One of the major differences is the time frame. It's set in the 70s while the film is set in the 90s. The music is completely different to the film. It's much more like a traditional musical. It's still electric and addictive as it was in the film. Primarily though, the story and heart is very much the same.
What did the casting process involve?
I had done a show that someone from the casting office had seen me do. So they asked me to come in and sing for them. So I came in and sang. They then gave me music from the show to sing, so I did that. Then they called me back again and I did a dance call and an acting call and another singing call, for production and director. At one point I was filmed and I believe the video they had taken of me was sent over to Whoopi to have a look at and that's how the choice was made.

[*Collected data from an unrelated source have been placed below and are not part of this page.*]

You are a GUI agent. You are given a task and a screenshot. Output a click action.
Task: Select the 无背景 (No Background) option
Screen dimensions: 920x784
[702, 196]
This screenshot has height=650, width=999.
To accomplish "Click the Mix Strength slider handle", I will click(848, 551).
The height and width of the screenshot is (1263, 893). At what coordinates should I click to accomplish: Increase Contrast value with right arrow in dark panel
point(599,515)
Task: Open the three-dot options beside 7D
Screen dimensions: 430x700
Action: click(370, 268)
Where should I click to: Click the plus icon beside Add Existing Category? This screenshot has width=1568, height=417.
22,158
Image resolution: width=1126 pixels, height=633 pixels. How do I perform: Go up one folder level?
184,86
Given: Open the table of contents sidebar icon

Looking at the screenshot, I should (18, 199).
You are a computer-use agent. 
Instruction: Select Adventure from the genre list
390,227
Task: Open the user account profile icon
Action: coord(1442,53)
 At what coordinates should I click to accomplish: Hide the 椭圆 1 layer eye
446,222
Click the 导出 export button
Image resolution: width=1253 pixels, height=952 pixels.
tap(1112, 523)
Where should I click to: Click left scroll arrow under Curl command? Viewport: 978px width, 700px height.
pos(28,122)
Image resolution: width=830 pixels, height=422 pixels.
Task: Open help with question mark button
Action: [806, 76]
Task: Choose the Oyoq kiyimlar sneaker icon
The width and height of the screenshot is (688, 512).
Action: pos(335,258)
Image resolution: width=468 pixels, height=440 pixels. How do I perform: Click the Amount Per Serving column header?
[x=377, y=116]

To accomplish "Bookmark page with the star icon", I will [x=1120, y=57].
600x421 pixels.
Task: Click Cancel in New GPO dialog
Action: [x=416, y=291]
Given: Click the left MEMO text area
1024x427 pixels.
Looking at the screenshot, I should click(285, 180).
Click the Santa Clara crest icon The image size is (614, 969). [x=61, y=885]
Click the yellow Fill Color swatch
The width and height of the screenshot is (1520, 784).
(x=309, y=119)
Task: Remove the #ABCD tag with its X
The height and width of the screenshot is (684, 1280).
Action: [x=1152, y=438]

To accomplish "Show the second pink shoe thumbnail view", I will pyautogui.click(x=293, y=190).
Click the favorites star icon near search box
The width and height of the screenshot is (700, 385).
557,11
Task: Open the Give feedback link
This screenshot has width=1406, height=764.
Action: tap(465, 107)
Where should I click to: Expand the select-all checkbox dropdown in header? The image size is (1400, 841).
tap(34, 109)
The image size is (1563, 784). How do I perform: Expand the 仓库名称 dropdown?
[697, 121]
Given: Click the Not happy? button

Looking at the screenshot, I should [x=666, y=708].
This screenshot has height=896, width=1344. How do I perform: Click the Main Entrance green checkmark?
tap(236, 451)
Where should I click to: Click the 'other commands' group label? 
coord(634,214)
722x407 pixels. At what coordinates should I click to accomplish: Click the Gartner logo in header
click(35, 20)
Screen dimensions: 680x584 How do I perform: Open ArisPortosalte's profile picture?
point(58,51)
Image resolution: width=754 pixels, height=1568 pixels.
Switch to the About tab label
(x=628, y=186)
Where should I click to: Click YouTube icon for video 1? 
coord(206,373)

I know this might be an awkward question for you, given that you are currently starring in one, but what is your take on musicals that started in another form? That were once movies or are comprised of songs by pop artists?
I think every musical has a place. There is something positive about getting a group of songs together that people can sing along to. There is not a chance in hell that you are not going to have a good time. My main thing is that there is a good story line and that is why I love Sister Act. Music drives the story and people already know the music and sing along to it. There is heart and a truth and that is my main thing and that's why I love it.
What character is the most like their actress? Most unlike?
Laurie Scrath is quite like Mary Patrick in that she is genuinely a joyful person. And size has nothing to do with it as actually Laurie is about half the size of the character she is playing. It is really incredible; they have her in a fat suit. She is tiny. She is really joyful as a person, always smiling, always happy. She brings light to the company. She is wonderful. Wonderful!
I'd say Denise Black, who plays the Mother Superior is the most unlike her character. She is not staunch, she is very liberal, very loud. Really cool. She has an amazing laugh and is not as hard and rigid as Mother Superior appears to be.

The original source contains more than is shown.